Istnieje jeszcze inny model, który nazywa się:” Ludzie są źli – życie jest okrutne – czemu właściwie mnie się to przydarza – lepiej już strzelić sobie w łeb”.
Istnieje też model nieodpowiedniej chwili. Charakteryzuje się tym, że nasze narodziny, rozpoczęcie szkoły, założenie interesu, wyjazd na wakacje wypadają za wcześnie albo za późno! Polega to na znajdowaniu się w odpowiednim miejscu, ale w nieodpowiednim czasie!
Ciekawe, czy zalicza się do którejś z powyższych kategorii?
Zaczęłam od rozpatrywania modeli negatywnych , a na szczęście istnieją modele pozytywne. Czy znacie ludzi, którzy są zawsze w odpowiednim miejscu w odpowiednim czasie? W świecie biznesu zawsze błyszczą jak gwiazdy, wyjeżdżając na wakacje – wpadają na jakiegoś milionera, który zabiera ich samolotem w podróż dookoła świata. A my się głowimy nad tym, jak im się to udaje. „Gdybym miał choć odrobinę ich szczęścia”. Być w odpowiednim miejscu w odpowiednim czasie – oto ich model.
Istnieje też model, czego się dotknę obraca się w pieniądz. Niektórzy ludzie po prostu mają ten dar!
Do innych modeli należą też „wszystko co robię, to dla mnie bułka z masłem”, „ufam ludziom i oni zawsze mnie dobrze traktują”.

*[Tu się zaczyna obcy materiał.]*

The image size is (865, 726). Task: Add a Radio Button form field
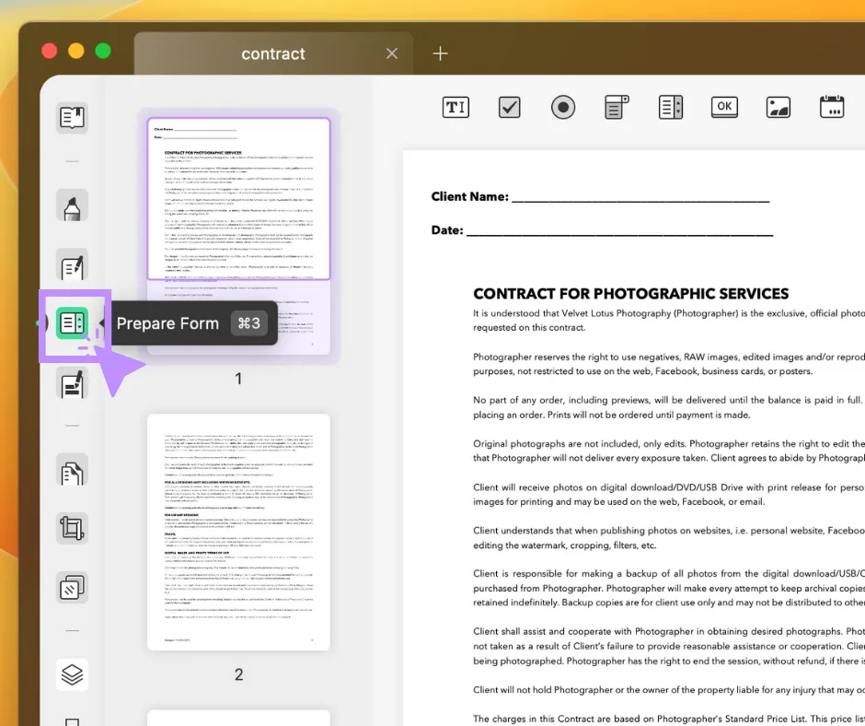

Wychodzimy z założenia, że chcesz się trzymać pozytywnych modeli, lecz co z tymi, których nie chcemy? Wtedy zadajemy sobie ptanie: „Kiedy się zmienią te moje negatywne modele? Kiedy się wreszcie skończą”?
Odpowiedź jest tylko jedna: że życie się zmienia, gdy my się zmieniamy.
Nie zawsze jednak łatwo jest zmienić nasze modele myślenia i postępowania, ale jest to możliwe. Jednak wszelkie zmiany napotykają na przeszkody, na które trzeba być przygotowanym. Wiele naszych obecnych cech ma podstawy we wczesnych doświadczeniach dzieciństwa. W pierwszych latach życia nasz umysł jest otwarty na wszystko i nasiąka informacjami jak gąbka. Ponieważ pierwszy nasz związek to związek z rodzicami, ich wpływ na nasze późniejsze życie jest olbrzymi. Po części świadomie, lecz głównie podświadomie, wytwarzamy w życiu modele wypływające z doświadczeń z naszymi rodzicami. Na przykład wchodzimy w stosunki z ludźmi, przypominającymi naszych rodziców. Oczywiście nigdy nie jesteśmy skazani na modele. Zawsze trzeba myśleć pozytywnie o sobie. Przyciągamy to , czego się spodziewamy. Jeśli sami do siebie mamy stosunek pozytywny, inni ludzie stają się dla nas mili. Pierwszym krokiem ku radykalnej poprawie naszych wyników jest zmiana sposobu, w jaki o sobie myślimy. Jeśli twój wizerunek własny ci powie, że jesteś niezdarą, to będziesz tracić czas na martwienie się, jak trafić piłką do kosza, a efekt będzie zgodny z twoimi myślami.